Yesterday I attended the annual alumni lecture at the University of Leeds, where I work, and studied for my degree in the history and philosophy of science. Last years alumni lecture was given by Kenton Cool, the himalayan mountaineer and guide, who told us how he summited Everest twice in a week, great lecture and fabulous images. This year, the lecture was delivered by alumnus John Hirst, the CEO of the MET Office. His talk was entitled: Separating Climate Science and Politics.
With a title like that I thought it was going to be a pretty interesting lecture. Having just spent three days down at Chicheley Hall at the Royal Society meeting on handling problems in weather and climate prediction, I thought maybe John Hirst was going to tell us how ‘global warming’ had been overly hyped by political influence, and that it was time to return to properly organised science decoupled from the politics of the Green Agenda, and the money juggling behind the Carbon Market.
Not a bit of it.
Instead, after John Hirst introduced the MET Office as the world leading meteorological agency, and showing us some nice graphics of how well the latest high resolution weather models are almost getting it right for the 24 hour forecast, he regaled us with 40 minutes of the same old Al Gore/ James Hansen inspired drivel about the correlation between co2 and temperature over the ice age cycles and how natural variation couldn’t explain the rise in temperature over the last few decades. He even showed an IPCC graphic projecting a rise in temperature of 3 to 4C by 2100.

Given information:
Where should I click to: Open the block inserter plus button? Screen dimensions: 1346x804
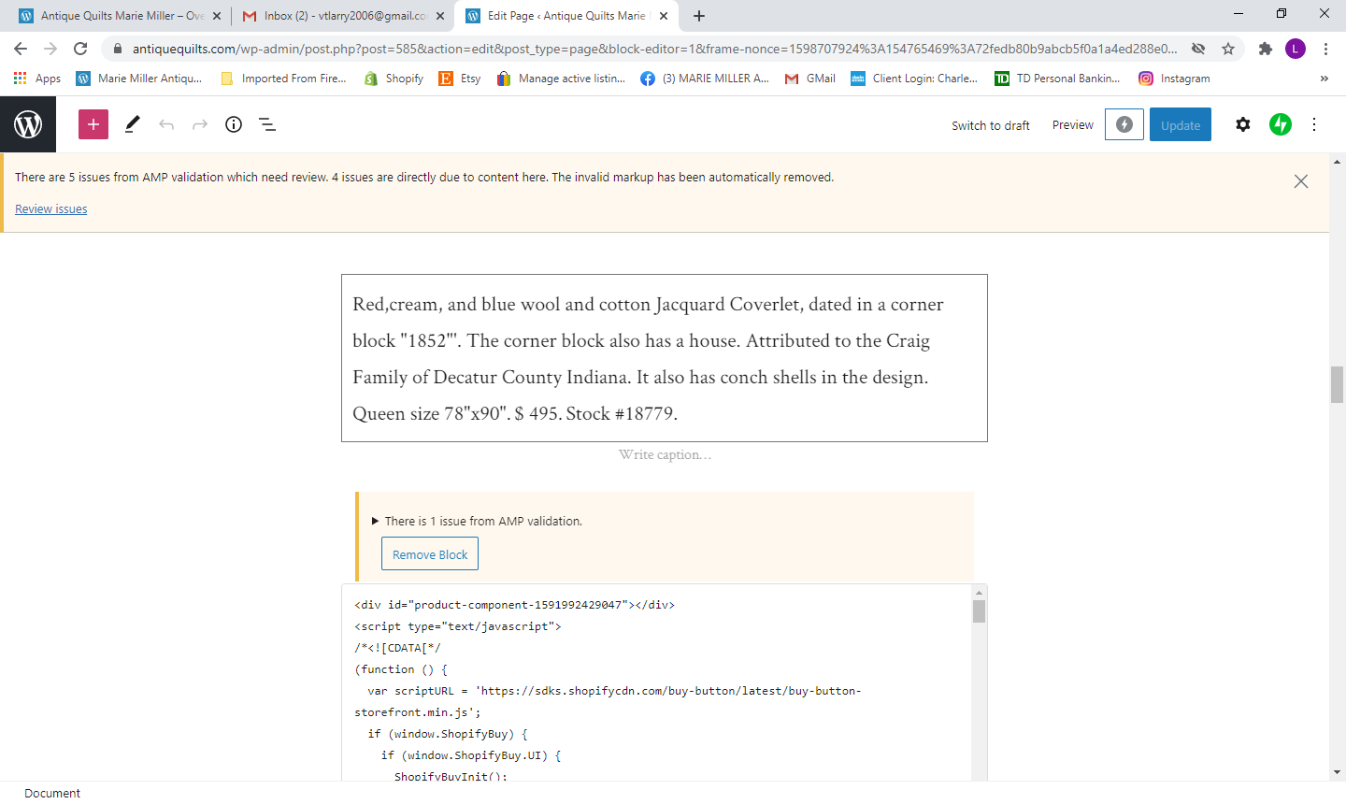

What you should do:
Answer these questions using the lecture account:
1. Who delivered the previous year's alumni lecture?
2. At what venue was the Royal Society meeting held?
3. What temperature rise by 2100 did the IPCC graphic project?
The listing is not required for what follows.

Full solution:
1. Kenton Cool, the Himalayan mountaineer and guide.
2. Chicheley Hall.
3. A rise of 3 to 4C.